◆ **Exercise objective**:
Please return every line of the records below that contains the word "Given".

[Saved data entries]
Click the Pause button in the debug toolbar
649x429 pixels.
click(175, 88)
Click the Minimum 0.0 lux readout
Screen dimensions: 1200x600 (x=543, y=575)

* * *

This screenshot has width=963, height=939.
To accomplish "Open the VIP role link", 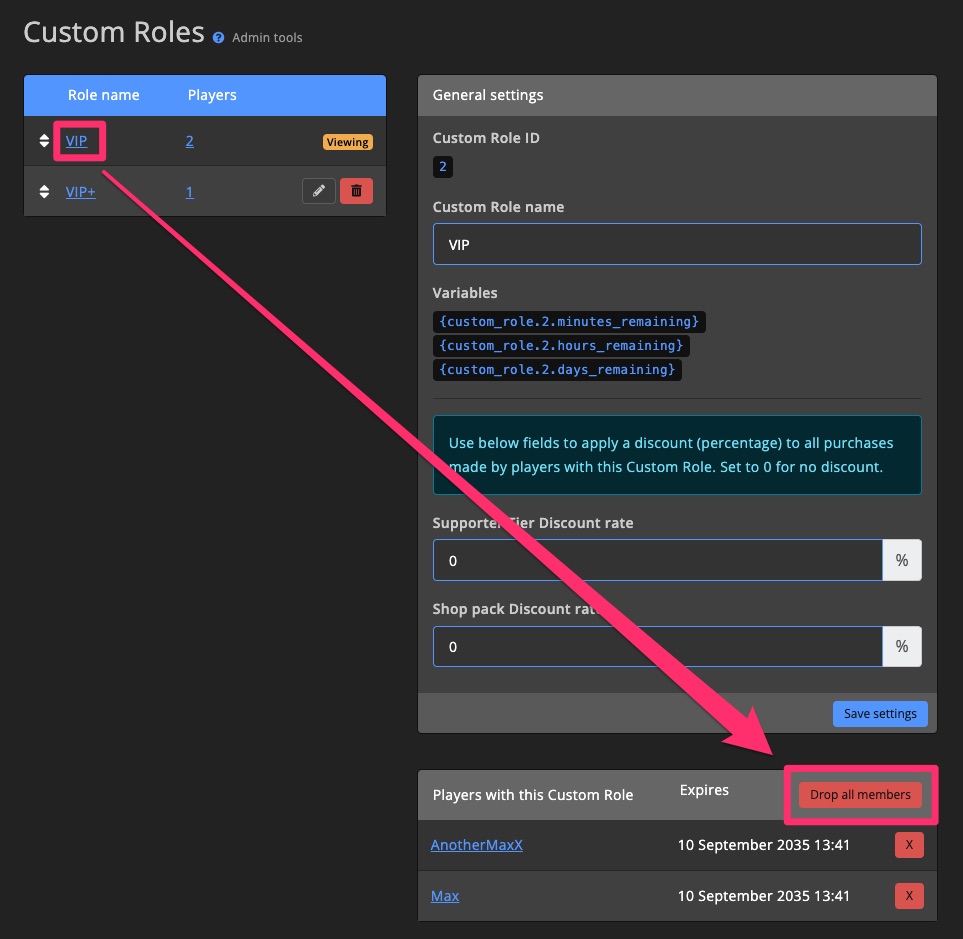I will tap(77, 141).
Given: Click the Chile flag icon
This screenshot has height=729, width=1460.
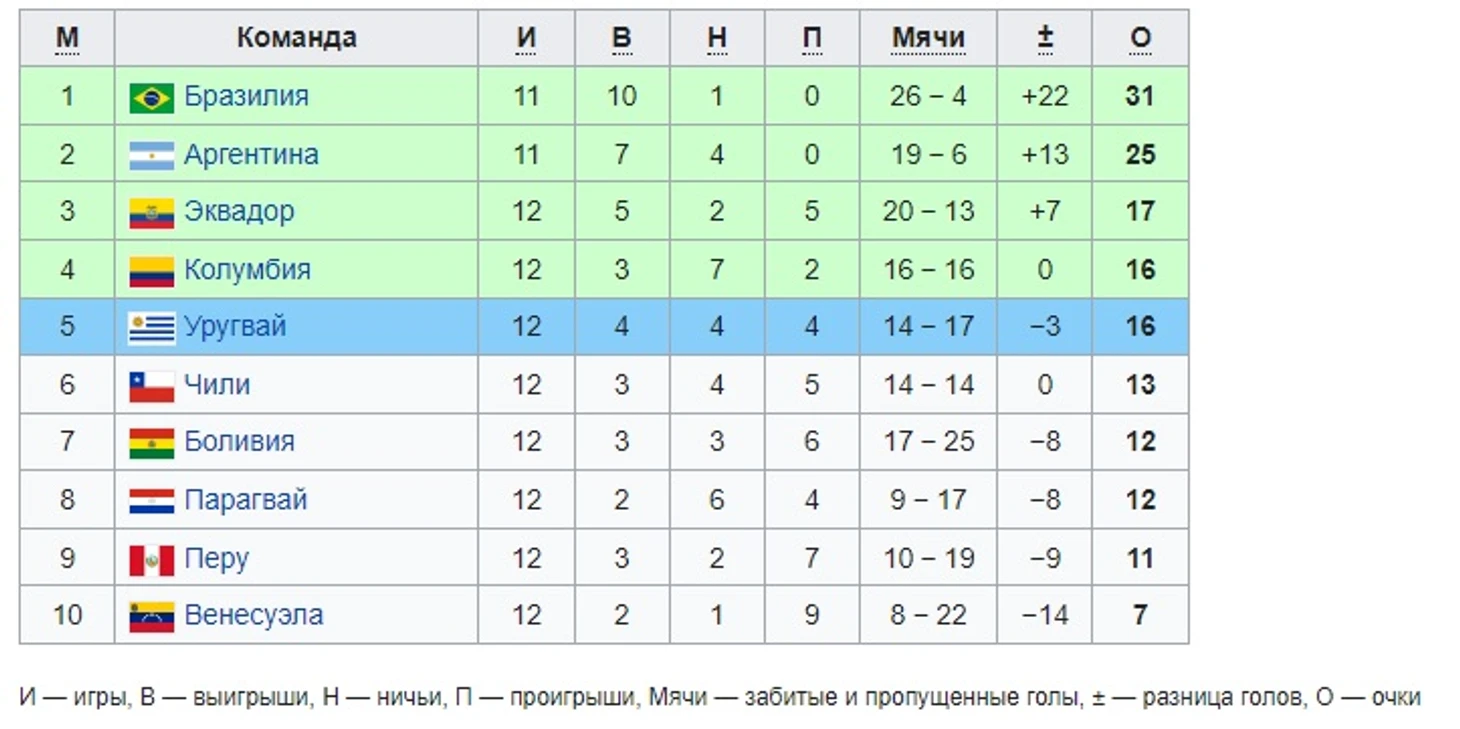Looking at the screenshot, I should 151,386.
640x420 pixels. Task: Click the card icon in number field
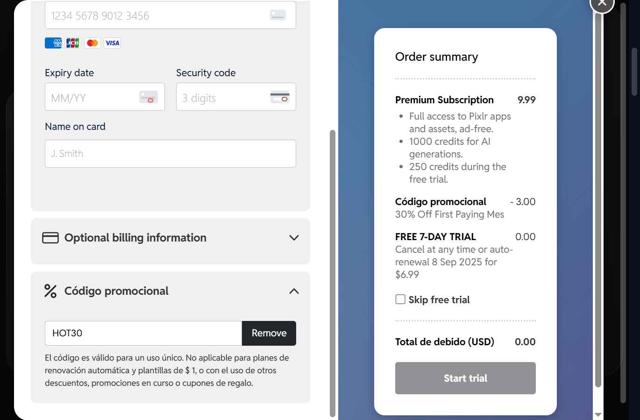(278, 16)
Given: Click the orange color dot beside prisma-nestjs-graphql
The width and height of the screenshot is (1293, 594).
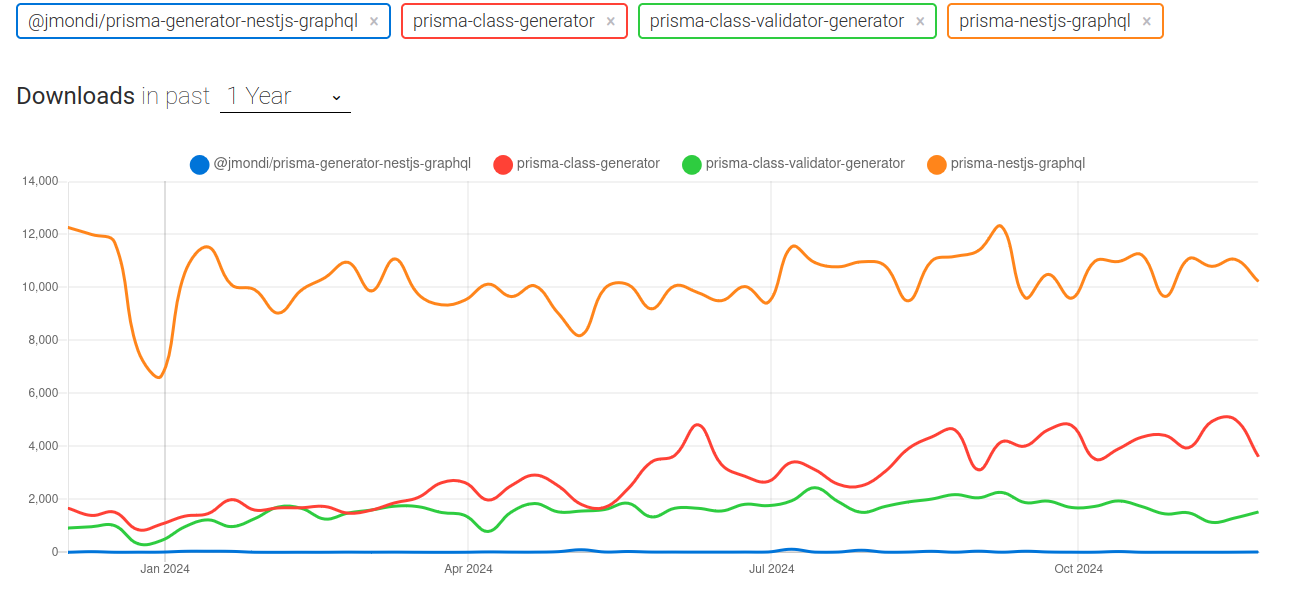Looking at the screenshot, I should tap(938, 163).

◆ **Response**:
Given: Click the Chile flag icon
Given: Click the orange color dot beside prisma-nestjs-graphql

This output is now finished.